First of all, what you have to contend with is how "up to date" a tutorial, etc. is. For example, prepared statements didn't even exist before around 2004, and therefore you're not going to see them in php tutorials from before then, and not a lot for some time after- because after they put something in the code, it takes time for the news to get around and enough people to learn it before we start seeing it in tutorials and the like. As the language changes, so does the basic way of doing things. This is true for ALL languages- not just PHP.

Second of all, about the worst thing that can happen with PHP is someone drops your SQL database tables and steals everyone's account information. By comparison, about the worst that can happen with a high-level language C++, Python, Perl, etc. is someone installing a BIOS rootkit on the server. Simply put, high level language = even more nefarious things that can be done within theory, and even higher stakes when it comes to security.
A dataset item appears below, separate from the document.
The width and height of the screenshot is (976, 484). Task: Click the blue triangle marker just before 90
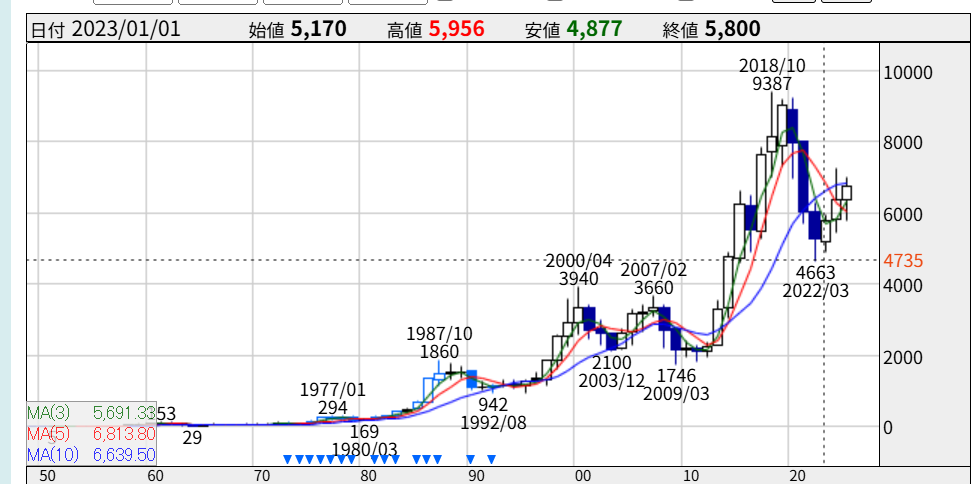(470, 460)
Simply put, the more a language is capable of, the worse the possible security implications are- Therefore, we must select the right tool to accomplish that which we want to accomplish considering what capabilities we need (perhaps sacrificing some of the capabilities we want).

Chances are, if you're not designing PHP code to be secure, you're probably not going to be securing your C++, Java, JavaScript, Python, Perl, Ruby, (fill in the blank here) code either, because those languages are much more difficult to learn than PHP is. While some languages are easier to write secure code in than others, you still have the accessibility issue of most people being able to grasp the syntax beyond a "hello world" script. That's one of the reasons we see more PHP on the internet than any other language. (that and languages like ASP are proprietary and come with a price tag. This was one of the things that killed VisualBasic - Microsoft quickly found out that people were willing to bootleg it before they were willing to pay for it.)